Il cancelliere Bacone, inglese come il monaco (questo nome e questo popolo sembrano infatti così fortunati in filosofia), per primo abbracciò un campo più vasto. Intravide i princìpi generali che devono servire da fondamento allo studio della natura, propose di verificarne sperimentalmente la fecondità, annunciò una quantità di scoperte che poi si realizzarono effettivamente. Descartes, che lo seguì immediatamente e che fu accusato forse assai a torto di avere attinto i suoi lumi dalle opere di Bacone, aprì qualche strada importante nel territorio della fisica sperimentale, ma più che praticarla la raccomandò. Proprio forse per questa mancanza di pratica cadde in numerosi errori. Per esempio, ebbe sì il coraggio di enunciare per primo le leggi del moto, coraggio che merita la riconoscenza di tutti i filosofi, perché ha messo quelli che sono venuti dopo sulla via delle vere leggi; ma la sperimentazione, o piuttosto, come diremo poi, la semplice riflessione sulle osservazioni più comuni, gli avrebbe insegnato che le leggi che aveva enunciato erano insostenibili. Descartes e lo stesso Bacone, malgrado tutto ciò che la filosofia deve loro, le sarebbero stati ancora più utili se fossero stati fisici più pratici e meno teorici. Ma il piacere ozioso della meditazione e del congetturare conquista facilmente i grandi spiriti. Costoro intraprendono molto e concludono poco: propongono visioni generali delle cose, prescrivono ciò che bisogna fare per costatarne la giustezza e i vantaggi, e lasciano ad altri il lavoro meccanico. Ma questi, illuminati da una luce riflessa, non vanno così lontano come sarebbero andati da soli i maestri. Così gli uni pensano o sognano, gli altri agiscono o manipolano: e l’infanzia delle scienze è lunga o meglio addirittura eterna.

Tuttavia lo spirito della fisica sperimentale introdotto da Bacone e Descartes a poco a poco si estese: l’Accademia del Cimento di Firenze, Boyle, Mariotte, e in seguito molti altri fecero con successo numerosissimi esperimenti; le accademie si formarono e si impadronirono in fretta di questo nuovo modo di filosofare; mentre solo le università, più lente perché si erano tutte formate ben prima della nascita della fisica sperimentale, seguirono ancora a lungo il metodo antico. Ma a poco a poco la fisica cartesiana sostituì nelle scuole la fisica di Aristotele o piuttosto dei suoi commentatori. Se ancora non si toccava la verità, si era però sulla strada. Si fecero esperimenti e si tentò subito di interpretarli teoricamente. Sarebbe stato meglio che ci si fosse contentati di eseguire gli esperimenti con precisione limitandosi a registrarne la reciproca analogia invece di trarne un sistema.
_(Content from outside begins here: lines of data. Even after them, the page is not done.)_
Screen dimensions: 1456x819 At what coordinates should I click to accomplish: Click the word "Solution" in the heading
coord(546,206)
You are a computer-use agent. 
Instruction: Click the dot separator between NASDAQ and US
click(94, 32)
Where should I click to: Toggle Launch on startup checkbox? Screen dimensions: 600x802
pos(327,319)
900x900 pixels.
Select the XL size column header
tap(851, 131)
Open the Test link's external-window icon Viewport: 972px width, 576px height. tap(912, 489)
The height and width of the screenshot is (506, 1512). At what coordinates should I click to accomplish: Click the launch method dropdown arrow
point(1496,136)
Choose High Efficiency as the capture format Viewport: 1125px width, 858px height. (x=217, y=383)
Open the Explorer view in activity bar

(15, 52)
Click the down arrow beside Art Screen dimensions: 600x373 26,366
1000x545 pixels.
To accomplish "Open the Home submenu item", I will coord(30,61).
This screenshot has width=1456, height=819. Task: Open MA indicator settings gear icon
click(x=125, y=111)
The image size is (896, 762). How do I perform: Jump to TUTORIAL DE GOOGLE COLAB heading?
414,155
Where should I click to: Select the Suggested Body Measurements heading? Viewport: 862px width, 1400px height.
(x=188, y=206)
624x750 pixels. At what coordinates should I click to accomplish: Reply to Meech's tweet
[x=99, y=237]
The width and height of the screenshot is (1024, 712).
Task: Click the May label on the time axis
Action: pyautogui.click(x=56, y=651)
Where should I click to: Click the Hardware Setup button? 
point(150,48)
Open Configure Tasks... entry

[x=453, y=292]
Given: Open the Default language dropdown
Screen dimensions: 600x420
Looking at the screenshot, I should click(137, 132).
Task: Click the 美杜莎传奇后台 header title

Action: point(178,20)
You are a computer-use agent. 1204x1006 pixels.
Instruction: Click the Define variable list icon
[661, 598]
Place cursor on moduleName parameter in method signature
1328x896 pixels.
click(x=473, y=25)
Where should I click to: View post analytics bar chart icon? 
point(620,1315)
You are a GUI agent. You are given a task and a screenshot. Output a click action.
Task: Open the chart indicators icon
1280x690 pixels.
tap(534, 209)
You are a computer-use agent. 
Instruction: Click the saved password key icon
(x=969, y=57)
Ma si sa che non si può sperare che lo spirito umano si liberi così prontamente da tutti i suoi pregiudizi. Apparve Newton e per primo dispiegò ciò che i suoi predecessori avevano fatto appena intravedere: l’arte di immettere la geometria nella fisica, di riunire l’esperimento al calcolo e di formare così una scienza esatta, profonda, luminosa e nuova. Altrettanto grande per i suoi esperimenti di ottica che per il suo sistema del mondo, Newton aprì da ogni parte strade maestre immense e sicure. L’Inghilterra accolse i suoi metodi: la Royal Society li fece propri fin da quando nacquero. Le accademie francesi invece vi si piegarono più lentamente e con maggiore resistenza, per lo stesso motivo per cui le università avevano respinto per anni la fisica di Descartes. Ma la luce ha infine prevalso: la generazione che era nemica di quei grandi uomini si è spenta nelle accademie e nelle università, cui le accademie sembrano oggi imporre il loro stile; è sorta una nuova generazione; giacché, quando sono poste le basi di una rivoluzione, tocca quasi sempre alla generazione successiva compirla; raramente prima, perché quelli che l’ostacolano preferiscono morire piuttosto che cedere; raramente dopo, perché una volta rotte le barriere lo spirito umano va spesso più in fretta di quanto esso stesso vorrebbe finché incontra un nuovo ostacolo che lo costringe a fermarsi per lungo tempo.